Passage given>
----

Types of LoRaWAN Gateways 

LoRaWAN gateways can be categorized into indoor (picocell) and outdoor (macrocell) gateways. Indoor gateways are cost-effective and suitable for providing coverage in places like deep-indoor locations (spaces covered by multiple walls), basements, and multi-floor buildings. These gateways have internal antennas or external ‘pigtail’ antennas. However depending on the indoor physical environment some indoor gateways can receive messages from sensors located several kilometers away.

Outdoor gateways provide a larger coverage than the indoor gateways. They are suitable for providing coverage in both rural and urban areas. . These gateways can be mounted on cellular towers, the rooftops of very tall buildings, metal pipes (masts) etc. Usually an outdoor gateway has an external antenna (i.e. Fiberglass antenna) connected using a coaxial cable. If you are good at hacking electronic products, you can convert some indoor gateways to outdoor gateways using water/dust proof enclosures and adding external antennas.

Usually, the receiver sensitivity of an outdoor gateway is higher than the receiver sensitivity of an indoor gateway.

The following link list our current stock of LoRaWAN indoor and outdoor gateways. You have options for external LoRaWAN, 3G/4G, and GPS antennas. 

https://www.iot-store.com.au/collections/iot-networking-comms/LoRaWAN-Gateway

Network Server 

The Network Server manages gateways, end-devices, applications, and users in the entire LoRaWAN network.

A typical LoRaWAN Network Server has the following features.

----

Listed records>
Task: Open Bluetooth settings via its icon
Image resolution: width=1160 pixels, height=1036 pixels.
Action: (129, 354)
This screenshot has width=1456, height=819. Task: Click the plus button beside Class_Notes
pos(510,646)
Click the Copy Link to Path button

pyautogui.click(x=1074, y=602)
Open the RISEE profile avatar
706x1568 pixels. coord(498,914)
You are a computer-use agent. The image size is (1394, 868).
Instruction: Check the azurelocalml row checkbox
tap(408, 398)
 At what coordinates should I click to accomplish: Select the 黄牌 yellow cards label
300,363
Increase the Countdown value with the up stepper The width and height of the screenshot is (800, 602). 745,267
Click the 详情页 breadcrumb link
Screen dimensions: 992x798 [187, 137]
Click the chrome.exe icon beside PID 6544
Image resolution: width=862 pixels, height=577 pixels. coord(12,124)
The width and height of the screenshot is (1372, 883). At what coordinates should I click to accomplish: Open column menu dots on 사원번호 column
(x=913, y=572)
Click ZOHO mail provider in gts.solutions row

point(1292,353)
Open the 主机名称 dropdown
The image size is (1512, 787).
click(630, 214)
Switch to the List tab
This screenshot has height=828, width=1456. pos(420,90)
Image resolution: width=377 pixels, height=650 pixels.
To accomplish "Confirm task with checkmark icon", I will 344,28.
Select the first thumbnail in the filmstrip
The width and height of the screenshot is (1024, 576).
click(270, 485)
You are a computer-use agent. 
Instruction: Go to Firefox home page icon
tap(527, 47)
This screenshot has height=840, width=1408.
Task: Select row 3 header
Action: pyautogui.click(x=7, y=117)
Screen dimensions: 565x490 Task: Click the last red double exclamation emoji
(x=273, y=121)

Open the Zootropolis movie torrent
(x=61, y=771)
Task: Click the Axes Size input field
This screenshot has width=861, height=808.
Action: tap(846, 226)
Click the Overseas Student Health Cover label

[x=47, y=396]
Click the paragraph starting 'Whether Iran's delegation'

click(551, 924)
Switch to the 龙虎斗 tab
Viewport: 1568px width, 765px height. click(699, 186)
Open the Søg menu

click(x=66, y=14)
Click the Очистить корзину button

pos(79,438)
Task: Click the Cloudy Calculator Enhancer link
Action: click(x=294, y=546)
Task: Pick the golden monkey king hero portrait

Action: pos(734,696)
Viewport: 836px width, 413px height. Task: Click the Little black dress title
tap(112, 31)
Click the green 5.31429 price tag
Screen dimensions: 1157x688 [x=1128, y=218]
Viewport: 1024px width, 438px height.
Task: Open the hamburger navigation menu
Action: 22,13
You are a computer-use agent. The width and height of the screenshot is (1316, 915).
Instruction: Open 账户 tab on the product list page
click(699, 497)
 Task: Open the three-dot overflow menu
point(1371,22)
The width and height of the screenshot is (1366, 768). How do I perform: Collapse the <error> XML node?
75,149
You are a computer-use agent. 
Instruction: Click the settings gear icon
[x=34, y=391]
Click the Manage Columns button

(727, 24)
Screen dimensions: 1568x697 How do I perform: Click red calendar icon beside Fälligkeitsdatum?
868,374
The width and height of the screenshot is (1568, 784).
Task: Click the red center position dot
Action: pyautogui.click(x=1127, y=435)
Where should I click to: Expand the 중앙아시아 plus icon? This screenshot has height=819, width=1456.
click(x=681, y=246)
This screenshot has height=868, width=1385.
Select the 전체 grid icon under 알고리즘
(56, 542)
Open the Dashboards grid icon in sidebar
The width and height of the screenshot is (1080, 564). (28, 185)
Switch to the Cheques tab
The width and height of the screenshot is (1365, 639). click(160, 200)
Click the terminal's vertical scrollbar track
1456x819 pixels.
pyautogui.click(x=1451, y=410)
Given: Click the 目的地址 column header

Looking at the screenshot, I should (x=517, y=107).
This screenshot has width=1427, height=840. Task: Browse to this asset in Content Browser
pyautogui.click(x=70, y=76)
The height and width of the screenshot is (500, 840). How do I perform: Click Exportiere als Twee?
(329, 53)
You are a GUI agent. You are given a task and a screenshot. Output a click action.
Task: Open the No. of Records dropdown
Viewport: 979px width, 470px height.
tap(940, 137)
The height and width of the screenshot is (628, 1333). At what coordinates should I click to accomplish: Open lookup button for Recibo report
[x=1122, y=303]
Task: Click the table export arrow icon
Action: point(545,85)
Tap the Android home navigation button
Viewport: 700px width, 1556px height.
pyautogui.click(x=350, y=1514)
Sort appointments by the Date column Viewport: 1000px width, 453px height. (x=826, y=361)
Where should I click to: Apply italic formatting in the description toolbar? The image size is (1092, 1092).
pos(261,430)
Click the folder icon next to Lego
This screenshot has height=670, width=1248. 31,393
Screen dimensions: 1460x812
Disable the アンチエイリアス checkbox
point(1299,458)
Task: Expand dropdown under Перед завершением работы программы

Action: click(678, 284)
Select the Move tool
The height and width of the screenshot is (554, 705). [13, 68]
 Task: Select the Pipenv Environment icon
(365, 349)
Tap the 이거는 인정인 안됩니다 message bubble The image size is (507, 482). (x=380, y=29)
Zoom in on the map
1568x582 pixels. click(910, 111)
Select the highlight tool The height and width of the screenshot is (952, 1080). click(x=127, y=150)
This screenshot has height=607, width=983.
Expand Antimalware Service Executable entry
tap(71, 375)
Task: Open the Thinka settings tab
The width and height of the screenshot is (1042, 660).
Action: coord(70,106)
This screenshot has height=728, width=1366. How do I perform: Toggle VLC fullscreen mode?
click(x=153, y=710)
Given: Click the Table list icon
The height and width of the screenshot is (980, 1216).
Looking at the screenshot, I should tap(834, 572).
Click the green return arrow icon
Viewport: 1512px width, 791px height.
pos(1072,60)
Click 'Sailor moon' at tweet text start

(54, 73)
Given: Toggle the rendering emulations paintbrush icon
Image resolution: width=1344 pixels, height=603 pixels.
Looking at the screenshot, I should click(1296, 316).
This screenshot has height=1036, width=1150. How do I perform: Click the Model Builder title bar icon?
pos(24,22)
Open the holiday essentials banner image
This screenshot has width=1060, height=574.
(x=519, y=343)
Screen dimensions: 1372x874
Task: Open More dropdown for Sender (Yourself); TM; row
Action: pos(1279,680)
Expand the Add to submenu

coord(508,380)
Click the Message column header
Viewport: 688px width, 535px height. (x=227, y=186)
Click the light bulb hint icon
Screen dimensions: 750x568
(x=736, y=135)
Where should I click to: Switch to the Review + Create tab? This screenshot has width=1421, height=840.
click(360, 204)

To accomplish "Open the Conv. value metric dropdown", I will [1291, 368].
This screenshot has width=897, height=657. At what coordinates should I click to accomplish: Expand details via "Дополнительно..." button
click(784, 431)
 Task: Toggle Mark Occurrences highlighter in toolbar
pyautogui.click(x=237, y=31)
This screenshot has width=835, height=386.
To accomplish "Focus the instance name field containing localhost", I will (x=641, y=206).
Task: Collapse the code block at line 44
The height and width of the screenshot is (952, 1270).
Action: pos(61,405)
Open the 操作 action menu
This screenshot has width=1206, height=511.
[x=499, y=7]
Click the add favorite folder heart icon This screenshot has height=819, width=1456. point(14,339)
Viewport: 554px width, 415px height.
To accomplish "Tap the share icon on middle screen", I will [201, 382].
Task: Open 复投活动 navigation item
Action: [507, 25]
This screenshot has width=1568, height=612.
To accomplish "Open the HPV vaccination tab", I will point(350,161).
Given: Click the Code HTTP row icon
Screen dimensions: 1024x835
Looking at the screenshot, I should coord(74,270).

----

What to work on>
**1)** In one to three sentences, explain what the passage on LoRaWAN gateways says is needed to turn an indoor gateway into an outdoor one, and who it says can do this.
**2)** Answer these questions from the passage on LoRaWAN gateways:
(a) What kinds of antennas do indoor gateways have?
(b) On what structures can outdoor gateways be mounted?
(c) What does the Network Server manage?
**3)** Write what comes next in the passage on LoRaWAN gateways and network servers, after its final sentence.

Expected answers>
**1)** The conversion calls for a water/dust proof enclosure and external antennas added to the indoor gateway. The passage says it is possible with some indoor gateways for someone who is good at hacking electronic products.

**2)**
(a) Internal antennas or external "pigtail" antennas.
(b) Cellular towers, the rooftops of very tall buildings, and metal pipes (masts).
(c) Gateways, end-devices, applications, and users in the entire LoRaWAN network.

**3)**
  • Establishing secure 128-bit AES connections for the transport of messages between end-devices and the Application Server (end-to-end security).
  • Validating the authenticity of end devices and integrity of messages.
  • Deduplicating uplink messages.
  • Selecting the best gateway for routing downlink messages.
  • Sending ADR commands to optimize the data rate of devices.
  • Device address checking.
  • Providing acknowledgements of confirmed uplink data messages.
  • Forwarding uplink application payloads to the appropriate application servers
  • Routing uplink application payloads to the appropriate Application Server.
  • Forwarding Join-request and Join-accept messages between the devices and the join server
  • Responding to all MAC layer commands.

Application Server 

The Application Server processes application-specific data messages received from end devices. It also generates all the application-layer downlink payloads and sends them to the connected end devices through the Network Server. A LoRaWAN network can have more than one Application Server. The collected data can be interpreted by applying techniques like machine learning and artificial intelligence to solve business problems.

Join Server 

The Join Server assists in secure device activation, root key storage, and session key generation. The join procedure is initiated by the end device by sending the Join-request message to the Join Server through the Network Server. The Join-server processes the Join-request message, generates session keys, and transfers NwkSKey and AppSKey to the Network server and the Application server respectively. The Join Server was first introduced with LoRaWAN v1.1. It is also availabe in LoRaWAN v1.0.4.

Regional Parameters

LoRaWAN operates in unlicensed radio spectrum. This means that anyone can use the radio frequencies without having to pay million dollar fees for transmission rights. It is similar to WiFi, which uses the 2.4GHz and 5GHz ISM bands worldwide. Anyone is allowed to set up WiFi routers and transmit WiFi signals without the need for a license or permit. Similarly it's the case for LoRaWAN.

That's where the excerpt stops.